==== Records provided ====

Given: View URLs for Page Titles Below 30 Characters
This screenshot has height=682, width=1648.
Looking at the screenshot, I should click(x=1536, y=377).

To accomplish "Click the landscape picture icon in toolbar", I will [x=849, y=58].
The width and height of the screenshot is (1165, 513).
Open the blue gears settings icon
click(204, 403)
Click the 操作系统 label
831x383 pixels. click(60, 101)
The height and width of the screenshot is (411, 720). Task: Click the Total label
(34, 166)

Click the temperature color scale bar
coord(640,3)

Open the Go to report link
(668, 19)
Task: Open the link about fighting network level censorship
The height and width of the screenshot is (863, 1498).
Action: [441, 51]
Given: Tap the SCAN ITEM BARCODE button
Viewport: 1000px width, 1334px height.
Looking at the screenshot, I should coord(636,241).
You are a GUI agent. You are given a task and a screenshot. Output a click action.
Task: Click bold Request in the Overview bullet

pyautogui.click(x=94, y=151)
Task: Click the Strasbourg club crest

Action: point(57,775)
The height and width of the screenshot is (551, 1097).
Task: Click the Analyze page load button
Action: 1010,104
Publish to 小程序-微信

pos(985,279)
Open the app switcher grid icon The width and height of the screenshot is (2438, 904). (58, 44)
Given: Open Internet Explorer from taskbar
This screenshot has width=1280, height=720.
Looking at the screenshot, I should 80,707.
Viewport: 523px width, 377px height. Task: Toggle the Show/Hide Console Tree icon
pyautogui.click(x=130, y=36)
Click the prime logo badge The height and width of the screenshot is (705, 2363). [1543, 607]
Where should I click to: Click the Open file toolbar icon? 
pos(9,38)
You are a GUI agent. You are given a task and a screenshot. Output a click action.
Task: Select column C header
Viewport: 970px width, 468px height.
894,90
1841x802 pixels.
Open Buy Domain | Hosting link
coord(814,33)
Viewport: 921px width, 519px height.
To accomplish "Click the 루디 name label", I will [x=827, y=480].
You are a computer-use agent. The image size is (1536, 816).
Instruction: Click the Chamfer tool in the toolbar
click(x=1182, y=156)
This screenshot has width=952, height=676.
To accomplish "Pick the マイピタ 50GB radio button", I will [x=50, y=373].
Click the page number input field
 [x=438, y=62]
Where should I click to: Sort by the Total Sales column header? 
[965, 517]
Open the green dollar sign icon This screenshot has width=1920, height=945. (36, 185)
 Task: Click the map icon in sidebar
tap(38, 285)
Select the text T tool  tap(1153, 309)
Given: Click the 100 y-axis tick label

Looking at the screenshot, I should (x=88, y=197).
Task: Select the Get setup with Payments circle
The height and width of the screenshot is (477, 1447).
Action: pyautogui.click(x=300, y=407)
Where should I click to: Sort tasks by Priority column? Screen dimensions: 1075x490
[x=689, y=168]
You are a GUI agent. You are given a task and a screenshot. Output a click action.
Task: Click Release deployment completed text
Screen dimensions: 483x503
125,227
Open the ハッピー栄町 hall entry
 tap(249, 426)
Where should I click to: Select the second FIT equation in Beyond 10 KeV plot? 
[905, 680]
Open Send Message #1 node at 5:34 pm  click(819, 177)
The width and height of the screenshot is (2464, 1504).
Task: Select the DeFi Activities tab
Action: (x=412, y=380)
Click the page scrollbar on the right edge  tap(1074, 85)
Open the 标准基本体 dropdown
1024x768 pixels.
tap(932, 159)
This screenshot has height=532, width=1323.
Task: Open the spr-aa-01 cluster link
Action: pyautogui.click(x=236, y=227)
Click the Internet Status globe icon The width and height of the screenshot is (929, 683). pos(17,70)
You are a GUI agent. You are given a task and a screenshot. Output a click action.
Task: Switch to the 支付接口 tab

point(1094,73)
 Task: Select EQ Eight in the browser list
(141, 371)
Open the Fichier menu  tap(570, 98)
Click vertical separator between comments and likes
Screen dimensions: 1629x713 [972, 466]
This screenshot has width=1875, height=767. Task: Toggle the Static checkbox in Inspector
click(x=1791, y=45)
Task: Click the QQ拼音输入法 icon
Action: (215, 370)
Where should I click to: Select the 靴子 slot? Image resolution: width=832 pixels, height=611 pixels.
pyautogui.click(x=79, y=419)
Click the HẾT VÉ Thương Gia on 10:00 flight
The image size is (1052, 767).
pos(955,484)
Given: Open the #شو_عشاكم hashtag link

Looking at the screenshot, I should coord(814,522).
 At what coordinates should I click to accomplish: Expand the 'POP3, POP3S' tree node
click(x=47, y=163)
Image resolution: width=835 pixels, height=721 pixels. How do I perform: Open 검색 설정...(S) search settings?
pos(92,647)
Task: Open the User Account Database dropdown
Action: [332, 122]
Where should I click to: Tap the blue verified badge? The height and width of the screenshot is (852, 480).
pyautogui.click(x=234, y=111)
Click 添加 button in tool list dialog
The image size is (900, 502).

====

Work to complete
Return every line from the records above that holds the word "text".

Response
Select the text T tool  tap(1153, 309)
Task: Click Release deployment completed text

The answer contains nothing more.